United States District Court, E.D. Pennsylvania

October 7, 2019



          SCHMEHL, J.

         Plaintiff, a Pennsylvania corporation, brought this action, claiming the Defendant, a Missouri corporation, breached a distributor agreement it had entered into with Plaintiff when Defendant terminated the agreement without providing good cause and proper notice as required by Missouri law. In its Amended Complaint, Plaintiff asserts a claim against the Defendant for violations of the Missouri Farm Implement Dealership Agreements Act (Count One), and three breach of contract claims (Counts Two, Three and Four). Presently before the Court is the Defendant's motion to dismiss the Amended Complaint in its entirety pursuant to Rule 12(b)(6) of the Federal Rules of Civil Procedure. For the reasons that follow, the motion is granted.

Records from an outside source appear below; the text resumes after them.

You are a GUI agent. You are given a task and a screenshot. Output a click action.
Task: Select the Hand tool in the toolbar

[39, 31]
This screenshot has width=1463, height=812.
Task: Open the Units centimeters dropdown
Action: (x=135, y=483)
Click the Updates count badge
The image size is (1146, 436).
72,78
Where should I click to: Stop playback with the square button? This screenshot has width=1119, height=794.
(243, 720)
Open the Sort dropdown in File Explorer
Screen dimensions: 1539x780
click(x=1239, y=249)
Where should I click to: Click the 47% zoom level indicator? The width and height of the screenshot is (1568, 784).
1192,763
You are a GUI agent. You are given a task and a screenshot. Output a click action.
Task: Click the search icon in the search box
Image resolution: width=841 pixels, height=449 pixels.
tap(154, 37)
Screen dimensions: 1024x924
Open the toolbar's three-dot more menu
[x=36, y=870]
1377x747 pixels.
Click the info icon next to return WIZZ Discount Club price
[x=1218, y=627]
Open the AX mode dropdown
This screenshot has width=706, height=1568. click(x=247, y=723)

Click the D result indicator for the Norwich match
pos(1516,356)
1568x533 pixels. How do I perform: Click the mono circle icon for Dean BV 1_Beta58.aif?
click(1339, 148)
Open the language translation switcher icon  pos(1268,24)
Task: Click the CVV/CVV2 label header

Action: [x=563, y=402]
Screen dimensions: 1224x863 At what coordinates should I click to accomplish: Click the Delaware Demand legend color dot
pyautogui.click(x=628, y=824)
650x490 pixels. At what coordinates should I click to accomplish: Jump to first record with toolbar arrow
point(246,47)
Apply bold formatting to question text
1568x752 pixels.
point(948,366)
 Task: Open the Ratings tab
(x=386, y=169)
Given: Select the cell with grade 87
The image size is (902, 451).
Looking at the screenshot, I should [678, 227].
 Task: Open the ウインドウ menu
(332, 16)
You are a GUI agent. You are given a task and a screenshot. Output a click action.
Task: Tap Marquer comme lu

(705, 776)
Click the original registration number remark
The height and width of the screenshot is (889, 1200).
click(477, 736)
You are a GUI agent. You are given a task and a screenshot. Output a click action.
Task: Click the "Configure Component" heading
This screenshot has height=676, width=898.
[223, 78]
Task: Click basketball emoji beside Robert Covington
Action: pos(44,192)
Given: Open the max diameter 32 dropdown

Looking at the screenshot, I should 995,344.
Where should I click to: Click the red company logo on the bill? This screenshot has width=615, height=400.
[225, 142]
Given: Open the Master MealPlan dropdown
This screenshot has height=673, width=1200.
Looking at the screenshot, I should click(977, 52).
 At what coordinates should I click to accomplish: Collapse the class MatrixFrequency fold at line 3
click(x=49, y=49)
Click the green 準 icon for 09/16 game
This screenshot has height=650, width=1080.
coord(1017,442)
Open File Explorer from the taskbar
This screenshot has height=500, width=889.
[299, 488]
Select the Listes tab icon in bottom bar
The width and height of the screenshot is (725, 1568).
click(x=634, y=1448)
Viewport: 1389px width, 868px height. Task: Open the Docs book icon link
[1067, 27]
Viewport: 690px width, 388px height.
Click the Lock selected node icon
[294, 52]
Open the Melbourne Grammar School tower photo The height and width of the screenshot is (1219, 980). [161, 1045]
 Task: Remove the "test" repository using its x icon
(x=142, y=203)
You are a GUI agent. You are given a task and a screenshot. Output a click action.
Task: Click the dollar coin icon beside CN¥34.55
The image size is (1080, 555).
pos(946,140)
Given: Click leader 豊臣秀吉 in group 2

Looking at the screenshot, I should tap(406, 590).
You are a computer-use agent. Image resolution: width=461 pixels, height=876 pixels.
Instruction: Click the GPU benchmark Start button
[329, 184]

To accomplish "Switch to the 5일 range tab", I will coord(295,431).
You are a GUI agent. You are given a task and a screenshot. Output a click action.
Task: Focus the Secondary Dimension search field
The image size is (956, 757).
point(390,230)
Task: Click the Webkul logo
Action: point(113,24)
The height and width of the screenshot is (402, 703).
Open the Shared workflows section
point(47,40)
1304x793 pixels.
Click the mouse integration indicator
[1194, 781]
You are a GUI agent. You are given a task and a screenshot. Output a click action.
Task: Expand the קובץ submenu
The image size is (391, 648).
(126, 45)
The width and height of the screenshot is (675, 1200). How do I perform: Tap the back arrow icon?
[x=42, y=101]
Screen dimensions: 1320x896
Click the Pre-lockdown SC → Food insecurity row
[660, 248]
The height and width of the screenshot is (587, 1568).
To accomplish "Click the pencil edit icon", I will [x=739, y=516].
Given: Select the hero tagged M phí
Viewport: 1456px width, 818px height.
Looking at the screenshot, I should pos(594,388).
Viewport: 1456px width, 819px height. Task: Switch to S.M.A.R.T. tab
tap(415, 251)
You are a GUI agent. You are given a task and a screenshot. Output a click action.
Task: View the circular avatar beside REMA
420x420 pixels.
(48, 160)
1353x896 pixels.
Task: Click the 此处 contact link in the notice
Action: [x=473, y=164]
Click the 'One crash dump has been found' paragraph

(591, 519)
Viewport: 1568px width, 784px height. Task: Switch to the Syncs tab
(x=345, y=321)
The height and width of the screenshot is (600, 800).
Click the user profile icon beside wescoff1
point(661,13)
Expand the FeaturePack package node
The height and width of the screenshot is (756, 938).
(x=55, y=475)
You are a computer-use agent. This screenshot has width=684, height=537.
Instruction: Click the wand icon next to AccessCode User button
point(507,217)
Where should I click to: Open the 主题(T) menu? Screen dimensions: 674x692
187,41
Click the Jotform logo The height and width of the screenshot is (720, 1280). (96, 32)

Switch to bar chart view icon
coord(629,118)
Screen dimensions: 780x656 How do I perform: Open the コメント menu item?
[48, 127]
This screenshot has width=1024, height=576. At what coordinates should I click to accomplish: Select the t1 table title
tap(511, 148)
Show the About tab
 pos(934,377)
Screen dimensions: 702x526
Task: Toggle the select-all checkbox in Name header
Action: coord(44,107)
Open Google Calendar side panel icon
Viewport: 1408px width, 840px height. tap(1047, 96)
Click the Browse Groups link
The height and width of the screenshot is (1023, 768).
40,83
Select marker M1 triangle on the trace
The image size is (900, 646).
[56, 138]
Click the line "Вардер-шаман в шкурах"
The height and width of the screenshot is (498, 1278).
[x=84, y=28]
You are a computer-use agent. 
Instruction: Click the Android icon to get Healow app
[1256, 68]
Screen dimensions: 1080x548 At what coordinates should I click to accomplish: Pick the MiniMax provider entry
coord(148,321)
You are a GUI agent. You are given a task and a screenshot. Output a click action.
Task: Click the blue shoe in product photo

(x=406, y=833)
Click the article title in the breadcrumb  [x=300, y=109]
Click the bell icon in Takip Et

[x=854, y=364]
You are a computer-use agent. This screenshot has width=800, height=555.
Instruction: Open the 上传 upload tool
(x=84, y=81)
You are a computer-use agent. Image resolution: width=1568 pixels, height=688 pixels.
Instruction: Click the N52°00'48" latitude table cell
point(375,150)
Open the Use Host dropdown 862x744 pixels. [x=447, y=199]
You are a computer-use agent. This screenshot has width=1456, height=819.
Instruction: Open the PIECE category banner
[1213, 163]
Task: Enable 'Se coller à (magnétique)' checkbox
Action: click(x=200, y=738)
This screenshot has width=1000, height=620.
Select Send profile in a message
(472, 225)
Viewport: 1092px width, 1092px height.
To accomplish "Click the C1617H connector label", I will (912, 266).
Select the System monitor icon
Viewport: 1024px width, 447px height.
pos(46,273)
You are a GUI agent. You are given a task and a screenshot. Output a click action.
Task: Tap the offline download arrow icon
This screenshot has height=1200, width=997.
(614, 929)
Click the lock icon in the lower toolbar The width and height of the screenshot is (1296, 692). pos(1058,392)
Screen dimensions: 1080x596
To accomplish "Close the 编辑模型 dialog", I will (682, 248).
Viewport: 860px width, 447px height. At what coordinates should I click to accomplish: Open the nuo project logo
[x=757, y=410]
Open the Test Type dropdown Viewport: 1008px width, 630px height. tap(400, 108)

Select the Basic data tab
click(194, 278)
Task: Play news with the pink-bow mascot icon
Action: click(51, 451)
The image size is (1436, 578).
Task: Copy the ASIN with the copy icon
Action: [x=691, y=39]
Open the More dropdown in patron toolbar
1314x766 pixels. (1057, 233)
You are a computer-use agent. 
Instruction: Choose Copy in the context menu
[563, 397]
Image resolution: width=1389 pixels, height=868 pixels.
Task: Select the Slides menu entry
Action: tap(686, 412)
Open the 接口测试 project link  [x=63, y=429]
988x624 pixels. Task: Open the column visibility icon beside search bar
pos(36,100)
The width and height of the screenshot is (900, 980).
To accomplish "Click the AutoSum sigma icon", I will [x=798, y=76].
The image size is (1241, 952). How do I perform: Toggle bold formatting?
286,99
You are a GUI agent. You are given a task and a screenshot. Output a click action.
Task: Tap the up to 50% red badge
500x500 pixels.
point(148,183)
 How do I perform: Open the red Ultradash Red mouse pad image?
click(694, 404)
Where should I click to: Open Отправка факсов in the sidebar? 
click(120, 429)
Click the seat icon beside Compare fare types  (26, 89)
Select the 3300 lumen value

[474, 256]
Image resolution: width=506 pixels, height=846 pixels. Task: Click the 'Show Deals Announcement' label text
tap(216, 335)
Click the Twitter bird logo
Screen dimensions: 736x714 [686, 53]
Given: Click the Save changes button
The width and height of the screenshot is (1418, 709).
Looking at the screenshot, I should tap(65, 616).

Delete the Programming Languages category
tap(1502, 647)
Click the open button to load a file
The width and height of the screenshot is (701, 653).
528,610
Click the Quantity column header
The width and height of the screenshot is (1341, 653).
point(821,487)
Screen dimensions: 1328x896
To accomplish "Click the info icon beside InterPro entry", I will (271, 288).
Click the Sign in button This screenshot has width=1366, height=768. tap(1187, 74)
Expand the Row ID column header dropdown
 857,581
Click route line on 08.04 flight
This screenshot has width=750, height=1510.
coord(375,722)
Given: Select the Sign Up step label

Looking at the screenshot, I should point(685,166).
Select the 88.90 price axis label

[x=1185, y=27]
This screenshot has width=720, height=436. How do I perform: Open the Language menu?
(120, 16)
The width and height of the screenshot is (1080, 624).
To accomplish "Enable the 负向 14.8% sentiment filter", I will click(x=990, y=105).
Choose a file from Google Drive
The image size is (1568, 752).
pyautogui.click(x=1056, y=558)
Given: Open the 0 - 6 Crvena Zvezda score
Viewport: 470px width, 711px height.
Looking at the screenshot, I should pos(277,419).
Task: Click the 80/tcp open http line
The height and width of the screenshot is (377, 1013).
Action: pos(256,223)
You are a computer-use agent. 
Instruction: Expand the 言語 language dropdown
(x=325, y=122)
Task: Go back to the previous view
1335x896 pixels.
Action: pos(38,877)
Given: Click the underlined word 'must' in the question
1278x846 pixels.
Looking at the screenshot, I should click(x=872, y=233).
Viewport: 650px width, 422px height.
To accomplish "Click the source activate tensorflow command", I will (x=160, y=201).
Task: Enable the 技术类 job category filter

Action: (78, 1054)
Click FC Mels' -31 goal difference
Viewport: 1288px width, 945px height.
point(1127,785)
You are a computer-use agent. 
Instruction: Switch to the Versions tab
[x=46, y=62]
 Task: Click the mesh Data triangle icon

         In considering a motion to dismiss pursuant to Rule 12(b)(6), the district court should “accept all factual allegations as true, construe the complaint in the light most favorable to the plaintiff, and determine whether, under any reasonable reading of the complaint, the plaintiff may be entitled to relief.” Phillips v. Cnty. of Allegheny, 515 F.3d 224, 233 (3d Cir. 2008) (internal quotation marks and citations omitted). “To survive a motion to dismiss, a complaint must contain sufficient factual matter, accepted as true, to ‘state a claim to relief that is plausible on its face.'” Ashcroft v. Iqbal, 556 U.S. 662, 678, 129 S.Ct. 1937, 173 L.Ed.2d 868 (2009) (quoting Bell Atl. Corp. v. Twombly, 550 U.S. 544, 570, 127 S.Ct. 1955, 167 L.Ed.2d 929 (2007)). “A claim has facial plausibility when the plaintiff pleads factual content that allows the court to draw the reasonable inference that the defendant is liable for the misconduct alleged.” Id. The plaintiff need not satisfy any “probability” requirement, but must set forth “more than a sheer possibility” that the defendant's actions give rise to the claim. Id.


         The Amended Complaint alleges that Defendant is a manufacturer of farm equipment. (Am. Compl. at ¶ 7.) Plaintiff is a “farm equipment manufacturer and dealer.” (Id. at ¶ 8.) Plaintiff alleges that it “markets, advertises and sells [Defendant's] products to dealers and end-users” in Pennsylvania, West Virginia, Virginia, Maryland, Washington, D.C., Delaware and New Jersey (“Mid-Atlantic Territory”). (Id. at ¶¶ 9, 12.)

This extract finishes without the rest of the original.